> DIRECTION:
Count the lines in the material below that contain the word "startup". Give only the number.

> SUPPLIED INFORMATION:
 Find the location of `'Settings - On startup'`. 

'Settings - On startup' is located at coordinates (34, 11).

---

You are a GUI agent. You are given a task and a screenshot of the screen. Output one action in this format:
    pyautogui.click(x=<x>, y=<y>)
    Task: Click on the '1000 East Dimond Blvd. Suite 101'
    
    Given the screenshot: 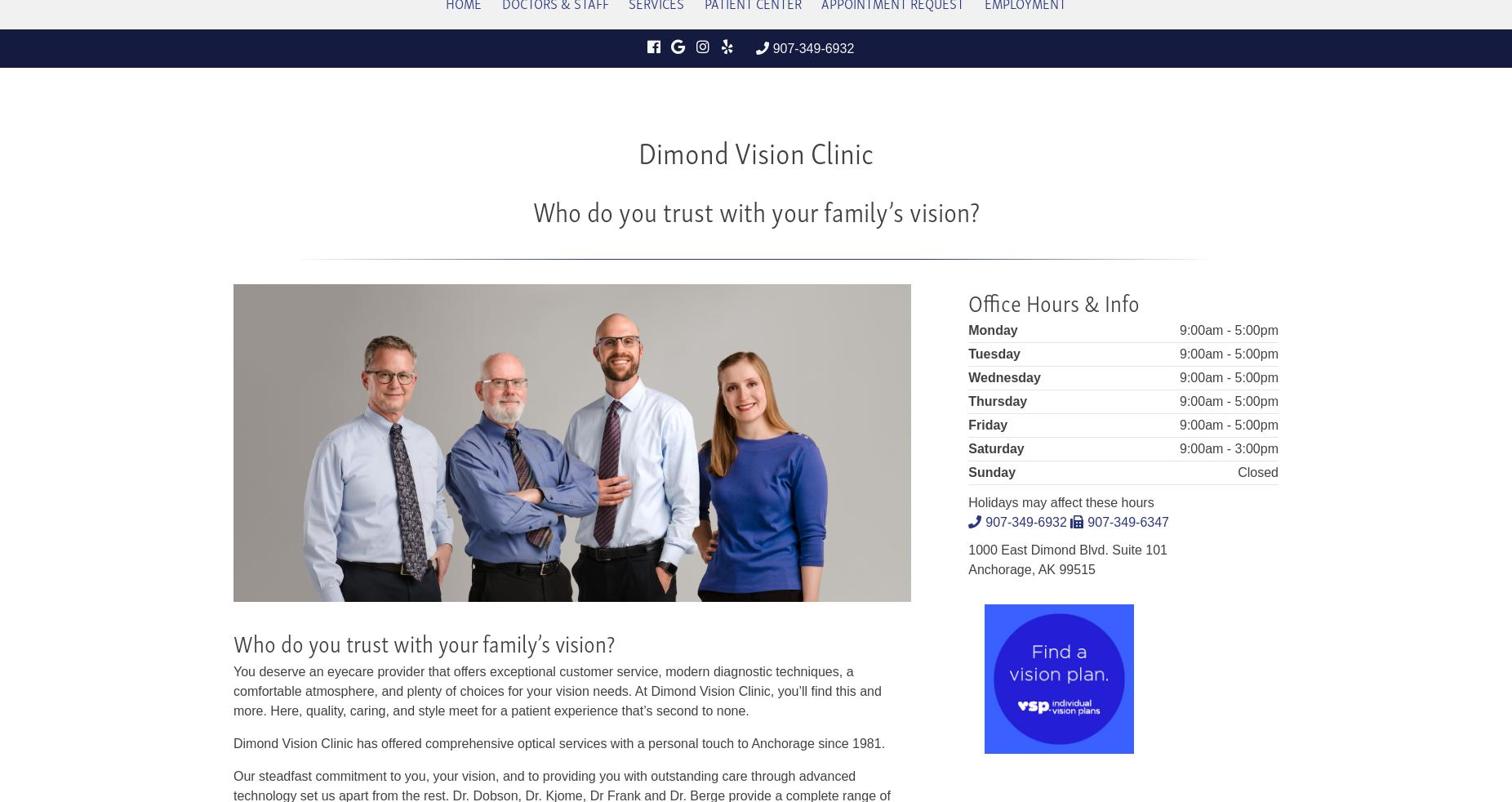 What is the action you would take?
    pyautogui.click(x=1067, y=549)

> SOLUTION:
2